■ ENTRIES SHOWN

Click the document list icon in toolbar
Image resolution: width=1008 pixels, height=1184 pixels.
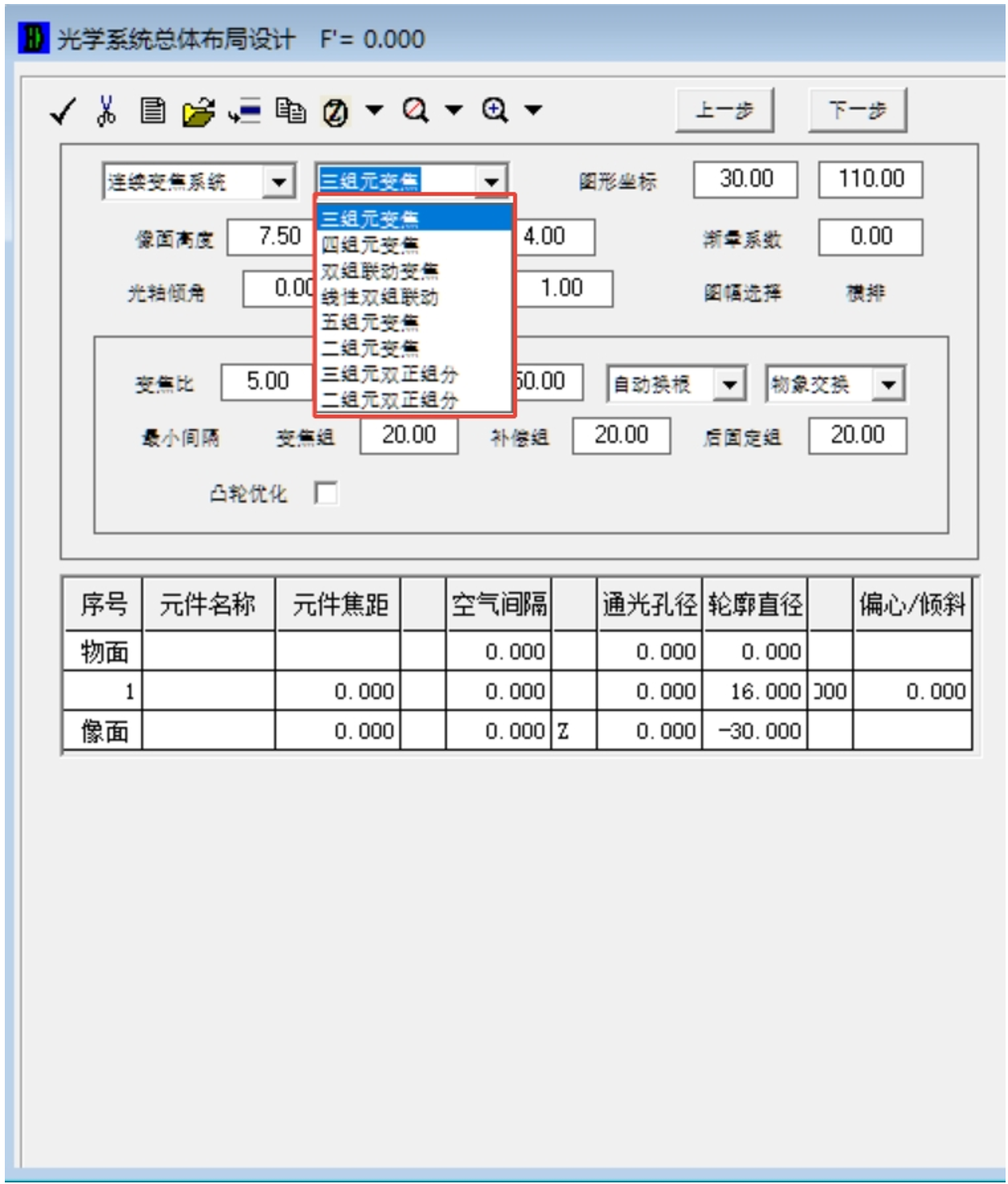153,111
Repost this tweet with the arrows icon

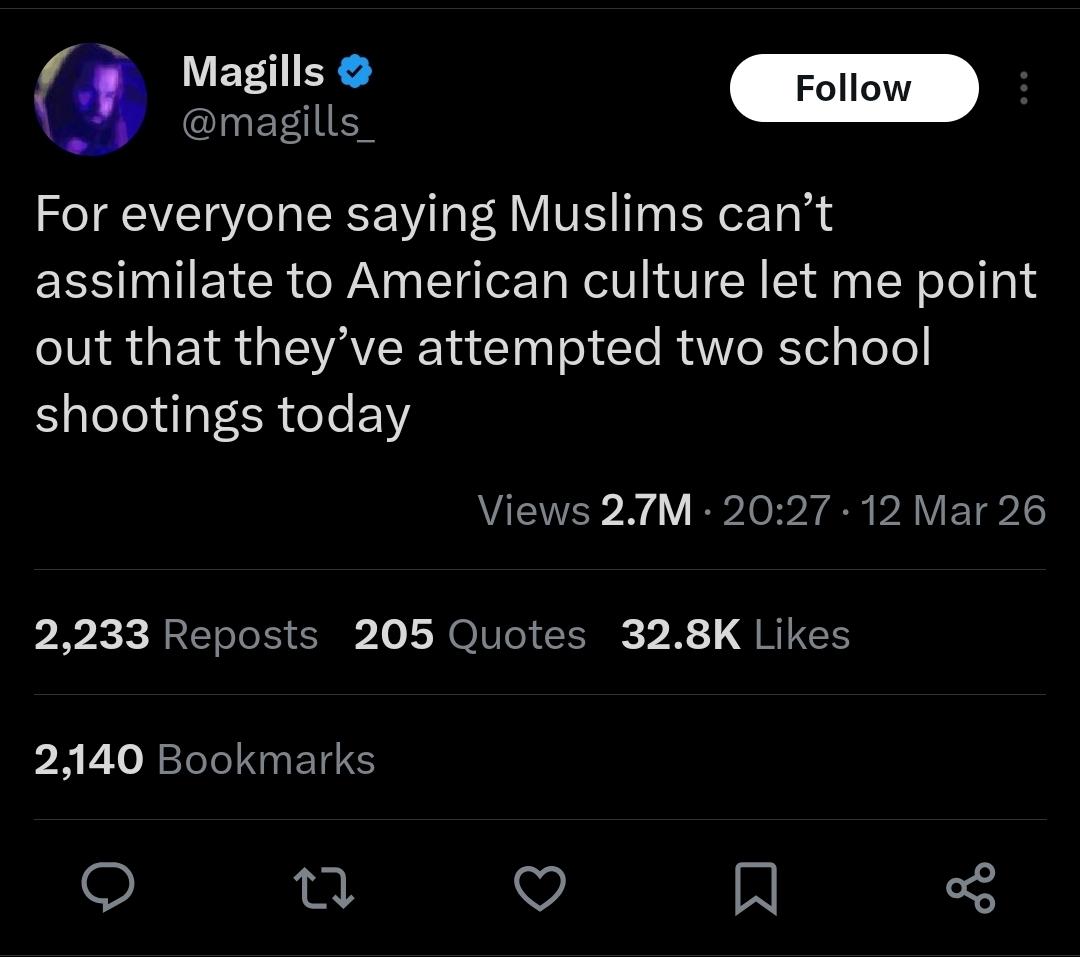point(324,887)
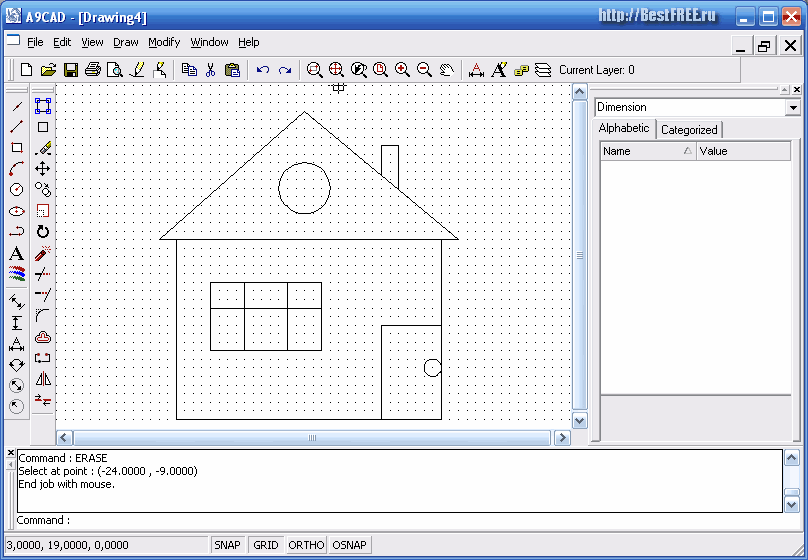The height and width of the screenshot is (560, 808).
Task: Select the Circle drawing tool
Action: 16,190
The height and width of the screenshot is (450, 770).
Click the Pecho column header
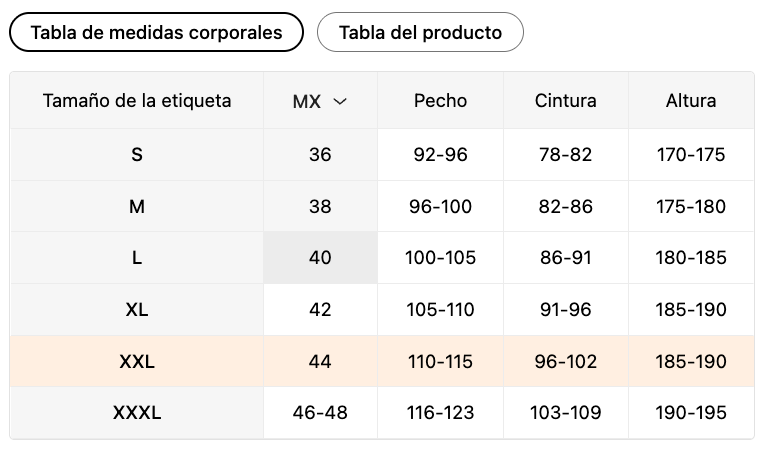tap(440, 101)
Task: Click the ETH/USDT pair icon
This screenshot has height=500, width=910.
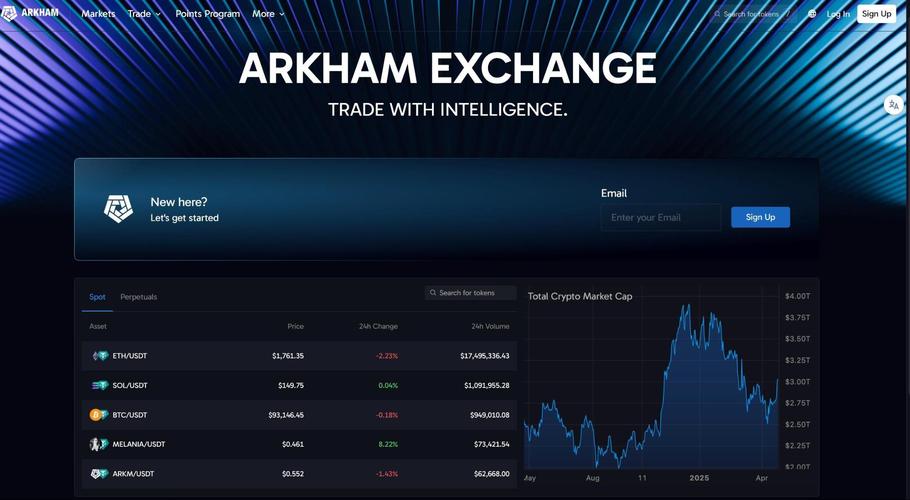Action: [100, 356]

■ TO DO
All the material shown above is to be copied exactly, with no pictures carried over.

■ ANSWER SPACE
Click the document list icon in toolbar
Image resolution: width=1008 pixels, height=1184 pixels.
153,111
Repost this tweet with the arrows icon

point(324,887)
The height and width of the screenshot is (560, 808).
Task: Select the Circle drawing tool
Action: 16,190
The height and width of the screenshot is (450, 770).
Click the Pecho column header
tap(440, 101)
Task: Click the ETH/USDT pair icon
This screenshot has height=500, width=910.
Action: [100, 356]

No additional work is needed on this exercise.